◆ Problem to work on ◆
If a line in the data below contains the word "agent", copy it out.

◆ Given data ◆
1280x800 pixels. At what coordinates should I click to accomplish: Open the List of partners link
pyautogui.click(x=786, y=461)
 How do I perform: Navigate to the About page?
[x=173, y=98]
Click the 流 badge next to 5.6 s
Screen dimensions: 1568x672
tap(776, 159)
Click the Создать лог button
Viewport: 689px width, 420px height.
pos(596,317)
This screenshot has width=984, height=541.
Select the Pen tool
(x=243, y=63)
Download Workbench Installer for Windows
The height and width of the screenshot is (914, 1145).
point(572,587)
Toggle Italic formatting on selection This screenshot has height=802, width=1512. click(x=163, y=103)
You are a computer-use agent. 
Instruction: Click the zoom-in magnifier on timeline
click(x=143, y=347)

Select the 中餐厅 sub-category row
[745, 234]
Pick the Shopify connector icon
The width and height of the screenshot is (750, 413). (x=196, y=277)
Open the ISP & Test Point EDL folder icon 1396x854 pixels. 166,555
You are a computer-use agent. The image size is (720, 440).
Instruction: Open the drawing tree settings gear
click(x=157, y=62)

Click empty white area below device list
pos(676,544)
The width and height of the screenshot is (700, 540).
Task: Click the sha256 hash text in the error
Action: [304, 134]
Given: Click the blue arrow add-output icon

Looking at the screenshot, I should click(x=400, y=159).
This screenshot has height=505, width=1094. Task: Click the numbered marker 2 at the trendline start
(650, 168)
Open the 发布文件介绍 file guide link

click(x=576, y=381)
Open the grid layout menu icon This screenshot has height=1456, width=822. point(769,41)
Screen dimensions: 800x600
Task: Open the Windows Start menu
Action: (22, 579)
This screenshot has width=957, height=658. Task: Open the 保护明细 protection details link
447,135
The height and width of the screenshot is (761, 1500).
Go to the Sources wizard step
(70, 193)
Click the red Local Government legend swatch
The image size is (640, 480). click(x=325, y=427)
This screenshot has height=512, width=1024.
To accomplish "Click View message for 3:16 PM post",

◆ Answer box ◆
You are a computer-use agent. 
You are a computer-use agent. The image size is (720, 440).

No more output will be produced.